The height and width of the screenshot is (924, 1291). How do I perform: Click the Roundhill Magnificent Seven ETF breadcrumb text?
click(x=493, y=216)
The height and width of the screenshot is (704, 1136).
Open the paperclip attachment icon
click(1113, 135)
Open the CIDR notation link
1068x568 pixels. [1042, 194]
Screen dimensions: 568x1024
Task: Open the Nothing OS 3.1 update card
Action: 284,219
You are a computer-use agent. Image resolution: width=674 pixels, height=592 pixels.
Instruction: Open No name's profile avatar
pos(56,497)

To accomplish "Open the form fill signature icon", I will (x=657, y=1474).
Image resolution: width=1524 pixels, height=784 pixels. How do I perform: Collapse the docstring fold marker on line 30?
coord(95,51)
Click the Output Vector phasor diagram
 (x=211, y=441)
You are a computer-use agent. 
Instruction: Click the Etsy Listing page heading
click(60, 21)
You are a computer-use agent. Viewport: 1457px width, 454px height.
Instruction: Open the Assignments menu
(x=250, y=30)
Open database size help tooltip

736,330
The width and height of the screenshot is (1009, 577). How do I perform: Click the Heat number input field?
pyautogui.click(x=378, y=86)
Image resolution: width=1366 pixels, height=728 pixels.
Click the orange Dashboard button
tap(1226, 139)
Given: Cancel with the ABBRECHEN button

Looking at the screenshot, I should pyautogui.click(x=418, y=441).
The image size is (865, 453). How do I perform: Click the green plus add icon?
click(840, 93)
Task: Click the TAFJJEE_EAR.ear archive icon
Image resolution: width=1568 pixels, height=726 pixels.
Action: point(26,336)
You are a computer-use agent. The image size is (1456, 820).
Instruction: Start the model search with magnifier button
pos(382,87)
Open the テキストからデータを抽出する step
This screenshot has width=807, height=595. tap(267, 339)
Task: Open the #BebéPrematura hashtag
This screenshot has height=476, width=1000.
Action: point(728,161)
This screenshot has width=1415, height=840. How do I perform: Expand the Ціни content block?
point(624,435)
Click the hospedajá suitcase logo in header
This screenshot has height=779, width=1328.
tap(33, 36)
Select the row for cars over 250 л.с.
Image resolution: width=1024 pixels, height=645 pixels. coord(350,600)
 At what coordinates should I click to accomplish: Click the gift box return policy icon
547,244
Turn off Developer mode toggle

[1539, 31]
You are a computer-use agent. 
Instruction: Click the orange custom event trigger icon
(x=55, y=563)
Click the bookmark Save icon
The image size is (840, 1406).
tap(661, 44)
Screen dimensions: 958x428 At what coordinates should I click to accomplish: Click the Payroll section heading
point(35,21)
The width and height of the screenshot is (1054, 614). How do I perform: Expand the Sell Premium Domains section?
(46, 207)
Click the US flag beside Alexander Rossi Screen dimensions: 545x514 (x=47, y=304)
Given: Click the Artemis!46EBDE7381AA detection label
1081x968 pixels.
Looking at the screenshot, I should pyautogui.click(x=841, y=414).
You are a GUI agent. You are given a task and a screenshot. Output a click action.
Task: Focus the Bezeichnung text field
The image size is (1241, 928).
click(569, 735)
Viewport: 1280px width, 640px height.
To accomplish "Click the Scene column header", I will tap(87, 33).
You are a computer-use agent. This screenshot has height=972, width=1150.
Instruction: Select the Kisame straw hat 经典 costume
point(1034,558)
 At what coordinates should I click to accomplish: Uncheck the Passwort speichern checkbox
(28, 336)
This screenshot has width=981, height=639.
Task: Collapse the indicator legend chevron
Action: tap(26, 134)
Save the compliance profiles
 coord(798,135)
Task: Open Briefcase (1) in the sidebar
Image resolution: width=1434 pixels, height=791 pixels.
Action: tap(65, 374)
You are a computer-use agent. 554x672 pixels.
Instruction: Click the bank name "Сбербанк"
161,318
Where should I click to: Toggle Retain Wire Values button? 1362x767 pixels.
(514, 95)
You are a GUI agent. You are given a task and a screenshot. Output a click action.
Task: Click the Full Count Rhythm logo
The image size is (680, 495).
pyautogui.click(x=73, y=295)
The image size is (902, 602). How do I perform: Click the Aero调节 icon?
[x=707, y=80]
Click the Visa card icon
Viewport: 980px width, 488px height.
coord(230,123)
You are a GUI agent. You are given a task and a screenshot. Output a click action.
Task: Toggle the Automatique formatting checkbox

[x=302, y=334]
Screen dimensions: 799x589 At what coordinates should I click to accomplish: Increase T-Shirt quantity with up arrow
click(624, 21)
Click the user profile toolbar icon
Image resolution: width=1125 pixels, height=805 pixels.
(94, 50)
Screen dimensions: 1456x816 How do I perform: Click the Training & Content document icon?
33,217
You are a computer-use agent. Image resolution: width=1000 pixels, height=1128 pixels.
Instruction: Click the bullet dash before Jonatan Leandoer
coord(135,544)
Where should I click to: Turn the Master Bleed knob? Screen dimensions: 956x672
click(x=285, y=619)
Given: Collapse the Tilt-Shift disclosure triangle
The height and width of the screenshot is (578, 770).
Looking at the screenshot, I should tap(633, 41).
▬▬▬▬▬▬▬▬▬▬
Instructions for the task:
Return the material in its entirety, word for word.

Output of the exercise:
The height and width of the screenshot is (924, 1291). How do I perform: Click the Roundhill Magnificent Seven ETF breadcrumb text?
click(x=493, y=216)
The height and width of the screenshot is (704, 1136).
Open the paperclip attachment icon
click(1113, 135)
Open the CIDR notation link
1068x568 pixels. [1042, 194]
Screen dimensions: 568x1024
Task: Open the Nothing OS 3.1 update card
Action: 284,219
You are a computer-use agent. Image resolution: width=674 pixels, height=592 pixels.
Instruction: Open No name's profile avatar
pos(56,497)

To accomplish "Open the form fill signature icon", I will (x=657, y=1474).
Image resolution: width=1524 pixels, height=784 pixels. How do I perform: Collapse the docstring fold marker on line 30?
coord(95,51)
Click the Output Vector phasor diagram
 (x=211, y=441)
You are a computer-use agent. 
Instruction: Click the Etsy Listing page heading
click(60, 21)
You are a computer-use agent. Viewport: 1457px width, 454px height.
Instruction: Open the Assignments menu
(x=250, y=30)
Open database size help tooltip

736,330
The width and height of the screenshot is (1009, 577). How do I perform: Click the Heat number input field?
pyautogui.click(x=378, y=86)
Image resolution: width=1366 pixels, height=728 pixels.
Click the orange Dashboard button
tap(1226, 139)
Given: Cancel with the ABBRECHEN button

Looking at the screenshot, I should pyautogui.click(x=418, y=441).
The image size is (865, 453). How do I perform: Click the green plus add icon?
click(840, 93)
Task: Click the TAFJJEE_EAR.ear archive icon
Image resolution: width=1568 pixels, height=726 pixels.
Action: point(26,336)
You are a computer-use agent. The image size is (1456, 820).
Instruction: Start the model search with magnifier button
pos(382,87)
Open the テキストからデータを抽出する step
This screenshot has width=807, height=595. tap(267, 339)
Task: Open the #BebéPrematura hashtag
This screenshot has height=476, width=1000.
Action: point(728,161)
This screenshot has width=1415, height=840. How do I perform: Expand the Ціни content block?
point(624,435)
Click the hospedajá suitcase logo in header
This screenshot has height=779, width=1328.
tap(33, 36)
Select the row for cars over 250 л.с.
Image resolution: width=1024 pixels, height=645 pixels. coord(350,600)
 At what coordinates should I click to accomplish: Click the gift box return policy icon
547,244
Turn off Developer mode toggle

[1539, 31]
You are a computer-use agent. 
Instruction: Click the orange custom event trigger icon
(x=55, y=563)
Click the bookmark Save icon
The image size is (840, 1406).
tap(661, 44)
Screen dimensions: 958x428 At what coordinates should I click to accomplish: Click the Payroll section heading
point(35,21)
The width and height of the screenshot is (1054, 614). How do I perform: Expand the Sell Premium Domains section?
(46, 207)
Click the US flag beside Alexander Rossi Screen dimensions: 545x514 (x=47, y=304)
Given: Click the Artemis!46EBDE7381AA detection label
1081x968 pixels.
Looking at the screenshot, I should pyautogui.click(x=841, y=414).
You are a GUI agent. You are given a task and a screenshot. Output a click action.
Task: Focus the Bezeichnung text field
The image size is (1241, 928).
click(569, 735)
Viewport: 1280px width, 640px height.
To accomplish "Click the Scene column header", I will tap(87, 33).
You are a computer-use agent. This screenshot has height=972, width=1150.
Instruction: Select the Kisame straw hat 经典 costume
point(1034,558)
 At what coordinates should I click to accomplish: Uncheck the Passwort speichern checkbox
(28, 336)
This screenshot has width=981, height=639.
Task: Collapse the indicator legend chevron
Action: tap(26, 134)
Save the compliance profiles
 coord(798,135)
Task: Open Briefcase (1) in the sidebar
Image resolution: width=1434 pixels, height=791 pixels.
Action: tap(65, 374)
You are a computer-use agent. 554x672 pixels.
Instruction: Click the bank name "Сбербанк"
161,318
Where should I click to: Toggle Retain Wire Values button? 1362x767 pixels.
(514, 95)
You are a GUI agent. You are given a task and a screenshot. Output a click action.
Task: Click the Full Count Rhythm logo
The image size is (680, 495).
pyautogui.click(x=73, y=295)
The image size is (902, 602). How do I perform: Click the Aero调节 icon?
[x=707, y=80]
Click the Visa card icon
Viewport: 980px width, 488px height.
coord(230,123)
You are a GUI agent. You are given a task and a screenshot. Output a click action.
Task: Toggle the Automatique formatting checkbox

[x=302, y=334]
Screen dimensions: 799x589 At what coordinates should I click to accomplish: Increase T-Shirt quantity with up arrow
click(624, 21)
Click the user profile toolbar icon
Image resolution: width=1125 pixels, height=805 pixels.
(94, 50)
Screen dimensions: 1456x816 How do I perform: Click the Training & Content document icon?
33,217
You are a computer-use agent. Image resolution: width=1000 pixels, height=1128 pixels.
Instruction: Click the bullet dash before Jonatan Leandoer
coord(135,544)
Where should I click to: Turn the Master Bleed knob? Screen dimensions: 956x672
click(x=285, y=619)
Given: Collapse the Tilt-Shift disclosure triangle
The height and width of the screenshot is (578, 770).
Looking at the screenshot, I should tap(633, 41).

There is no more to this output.